He is a hero. Buried there at the Heroes Acre. But dead still. I spoke at his graveside. Told the people how he was a great man. Fearless. And a dedicated cadre. I said the party's democracy would never be the same again. That he believed in the ideals of humanity.
I did not tell the mourners that one of my people – a beautiful lady – had treated his drink. I did not tell the mourners that it was not a heart attack. In any case, my personal doctor carried out the post mortem.
With him, we thought of not removing him by a road accident. It would have been too obvious. Of course, the heart attack, I told the mourners, was caused by pressure of democracy.
I remember it too well: Good people don't live long, I said. God wants all his angels to join him in Heaven. We are poorer without people like this man we are bidding goodbye today.
The mourners roared in agreement. By the look of things, the nation believes me. My people still love me. That is why I love this country. Why we fought for this country. And why we will never let it become a colony again. Not in our lifetime.
My people believe whatever I tell them. I may not be sleeping – anyway, I know it's not only me – but as long as I can stagger out of bed everyday, this country will never be a colony again.
Until today, nobody suspects anything. Of course, the girl and one other spy boss know what happened. They carried out the operation. I was not there. If anything, I will say I did not know anything.
My heart does not skip even. But sleep never comes.
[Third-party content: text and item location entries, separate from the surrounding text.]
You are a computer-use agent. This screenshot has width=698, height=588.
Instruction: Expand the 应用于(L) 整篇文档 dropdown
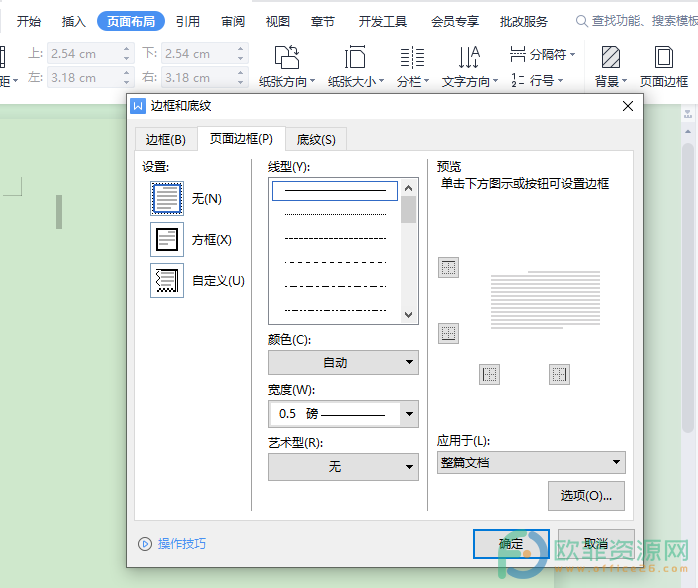click(x=531, y=462)
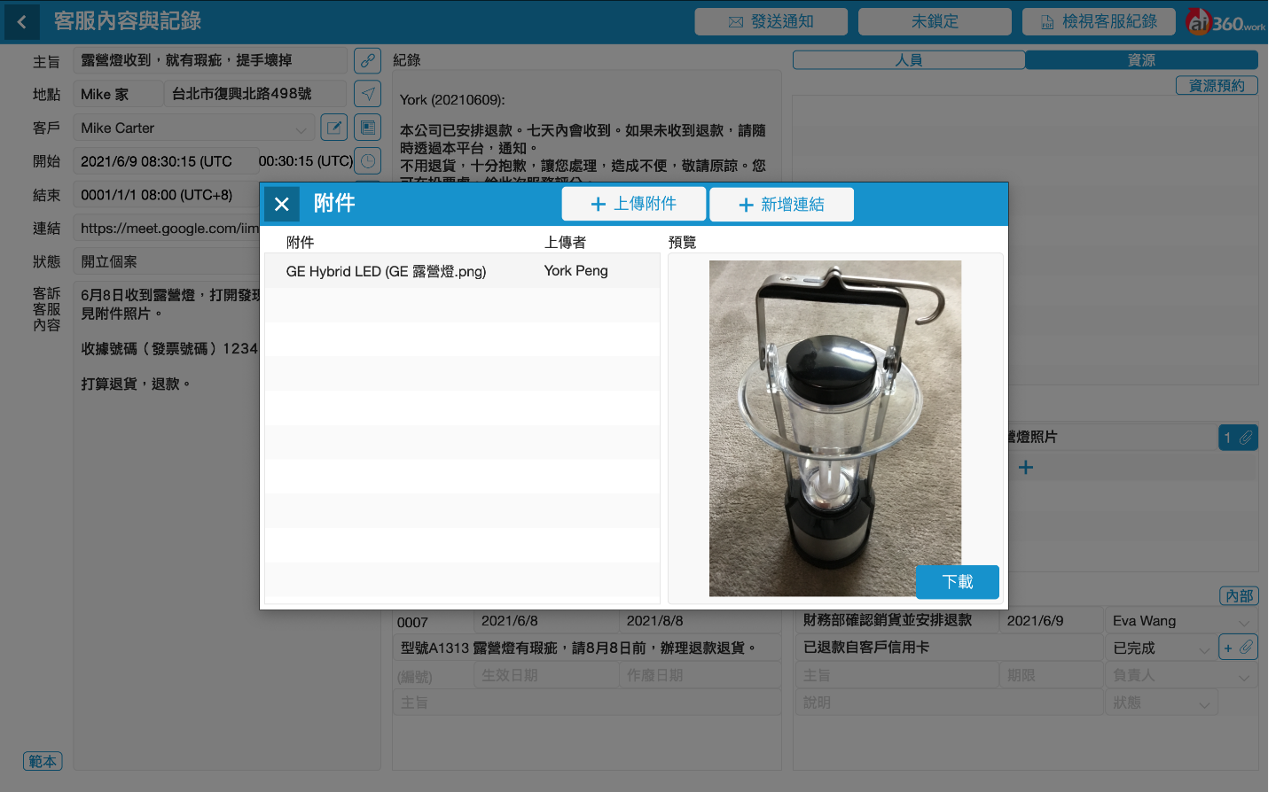Click the location navigation arrow icon

click(368, 94)
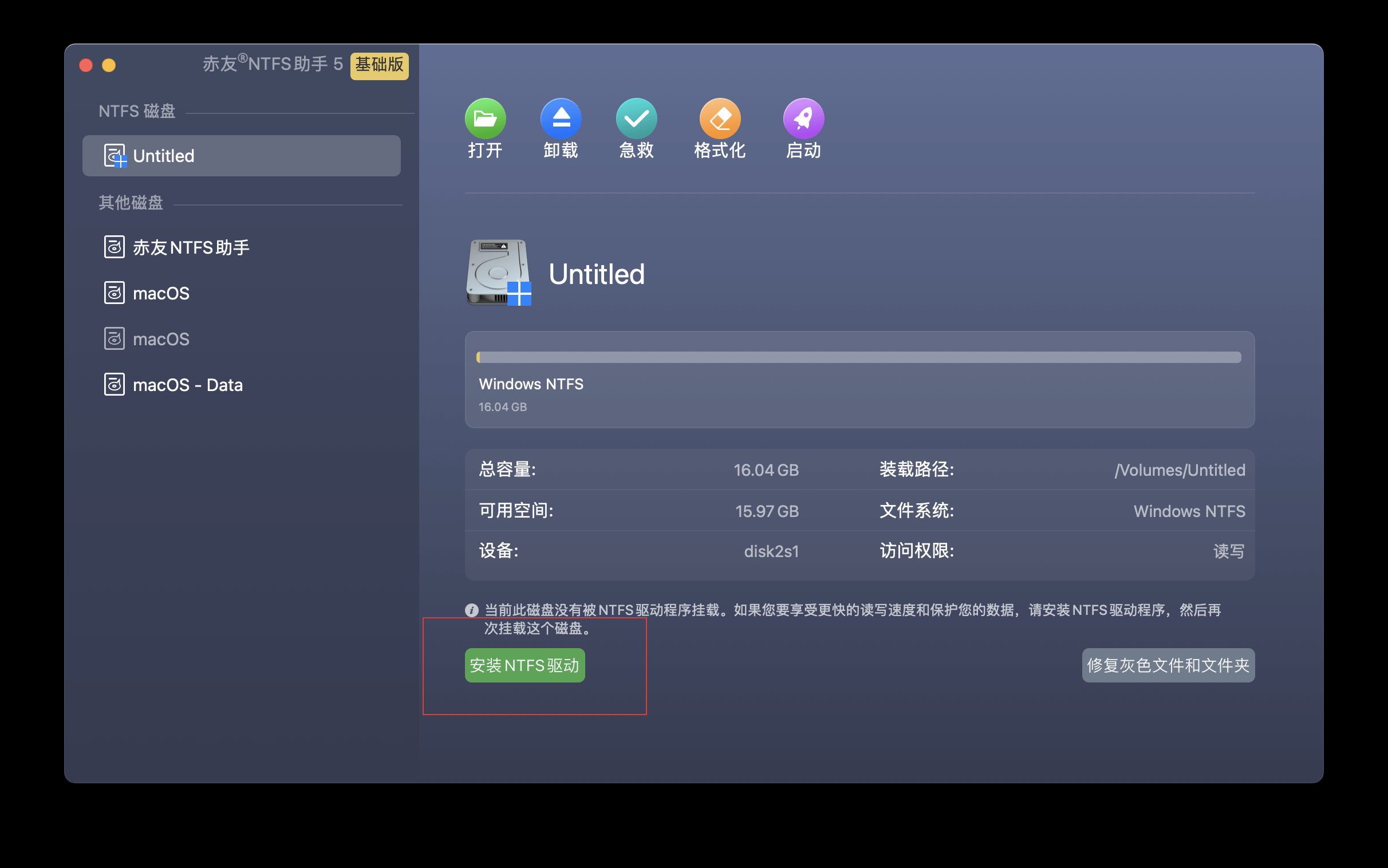The image size is (1388, 868).
Task: Select the first macOS disk entry
Action: click(161, 293)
That state paper 'boy' must be dealt with


If there is anything that dries up my sleep is the media. God, those leeches. Everywhere like cockroaches. 
If I had my way, I would just shut down the whole damn industry.  
I sometimes do not know what to do whenever they run stories about corruption. 
It's about corruption this and corruption that. One would think that life is not corrupt. Hell, man. Where have they ever seen an honest life?
Life is just life. Man is just man. And corruption is part of life. Man is only the actor here. 
And read about them writing about corruption. You would be mistaken that some of these guys know who their mothers are. They are products of corruption themselves. Their mothers lied about who the fathers are. Nxaaa. Idiots.
As if they do not know that even Adam and Eve's unsanctioned act in the Garden of Eden was an act of corruption. What kind of life would it be without corruption? Dull. Uninspiring even.
At least the media should be very grateful to us. We give them so much to write about. What would they write if we were not corrupt?
Just reading about these spoilt university students demanding for more money and better food. Honestly now, do their fathers give them the food our universities give them?
We never got education for free. Most of us had to walk long distances to school. With no shoes upon our feet. On empty stomachs. We did not complain. Yet, all what these kids do is run the streets making demands. Nxaaa.
They want us to give them a salary as if they are working. This is crazy. And when they get that money, they go partying and picking up AIDS and other diseases. Who does that?
What I want to know is why the state paper has run this story on the front page. That stupid boy is being used against us. Why did he use this picture where the police are working? Sometimes, I don't understand people. We give them jobs. Money. Cars. And houses. Then they try to destroy us from within.
I will ask the minister to deal with that boy. What kind of an editor is he who does not understand the aspirations of the party? Do they know that we died and killed for this country? And whose child is that boy?
The party has been infiltrated. I will ask the chairman to vet all the people who are given strategic positions like being an editor of our paper. Such positions should be held by tried and tested cadres. Otherwise the dark secrets we are carrying from the war will be splashed on the front page.
Now that has scuttled my hopes for sleep.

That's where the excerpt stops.